S’agissant de l’application du point 1 du chapitre 5 du titre III des dispositions générales d’exécution relatives au remboursement des frais médicaux, adoptées par la Commission, l’intention des auteurs de cette disposition, comme en témoigne l’emploi de l’expression « associant, à des degrés variables, les quatre critères », était de prévoir des indices interdépendants devant être pris en compte en relation les uns avec les autres par le médecin-conseil ou le conseil médical dans le but que soit portée une appréciation globale sur la gravité des conséquences de la maladie en cause et en laissant ainsi aux praticiens une grande liberté dans l’appréciation médicale des situations singulières qu’il sont amenés à évaluer.

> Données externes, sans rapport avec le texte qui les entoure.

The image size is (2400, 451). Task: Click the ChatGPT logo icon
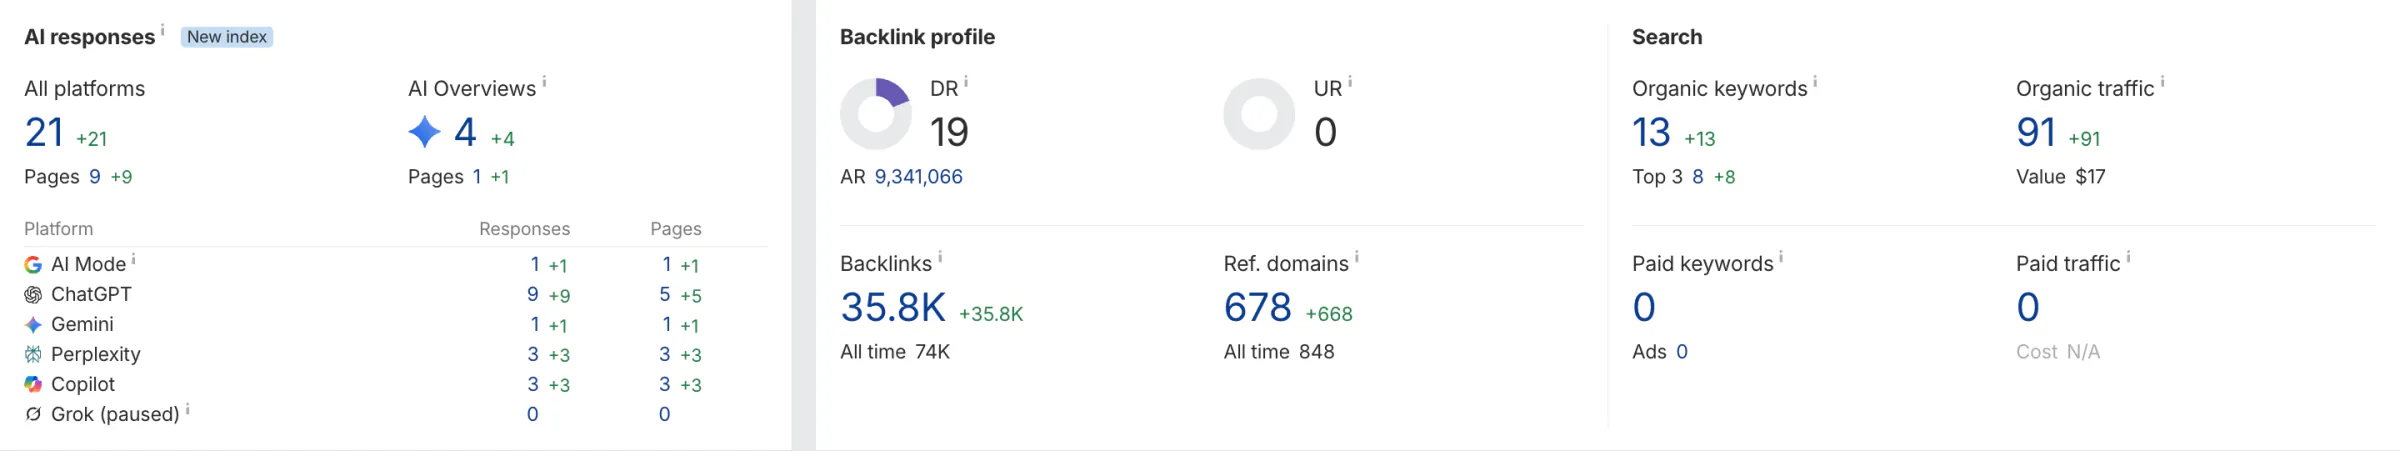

Le médecin-conseil ou le conseil médical ne sauraient donc procéder à l’examen d’une demande de reconnaissance de l’existence d’une maladie grave en se bornant à examiner de façon isolée certaines des conditions prévues au point 1 du chapitre 5 du titre III des dispositions générales d’exécution, voire en limitant leurs appréciations aux seules conditions qui ne leur semblent pas être remplies. Ainsi, si l’un des critères peut sembler ne pas être rempli lorsqu’il est examiné de manière isolée, son examen à la lumière de l’appréciation portée sur les autres critères, peut aboutir à la conclusion inverse, à savoir que ledit critère est rempli, ce qui interdit au médecin-conseil ou au conseil médical de se contenter de l’examen d’un seul critère.

Par conséquent, il revient au juge de l’Union, dans le cadre du contrôle limité qu’il exerce sur les avis émis par les organes médicaux intervenant au cours de la procédure de reconnaissance de l’existence d’une maladie grave, de s’assurer que ces avis ont été adoptés sur la base d’un examen concret et circonstancié de l’état de santé de l’intéressé, examen prenant en compte de manière globale, comme l’exige le point 1 du chapitre 5 du titre III des dispositions générales d’exécution, les quatre critères interdépendants prévus par ledit point.

(voir points 73 et 75 à 80)

Référence à :

Tribunal de l’Union européenne : 9 décembre 2009, Commission/Birkhoff, T‑377/08 P, points 67 et 68

5.      Si, dans le système des voies de recours prévu aux articles 90 et 91 du statut, l’administration peut être conduite à modifier, lorsqu’elle rejette expressément la réclamation, les motifs sur le fondement desquels elle avait adopté l’acte contesté, une telle modification ne saurait intervenir après l’introduction devant le Tribunal de la fonction publique du recours dirigé contre l’acte contesté. Par ailleurs, l’administration n’est pas autorisée, en cours d’instance, à substituer une motivation entièrement nouvelle à une motivation initiale erronée.

(voir point 98)

Référence à :

Tribunal de l’Union européenne : 12 mai 2010, Commission/Meierhofer, T‑560/08 P, point 59

6.      L’article 7 de la directive 2004/38, relative au droit des citoyens de l’Union et des membres de leurs familles de circuler et de séjourner librement sur le territoire des États membres, énonce les conditions dans lesquelles tout citoyen de l’Union jouit, au titre du droit de l’Union, du droit de séjourner sur le territoire d’un autre État membre pour une durée de plus de trois mois, sans faire cependant obstacle à ce qu’un État membre puisse délivrer un titre de séjour à un citoyen de l’Union dans des conditions plus souples.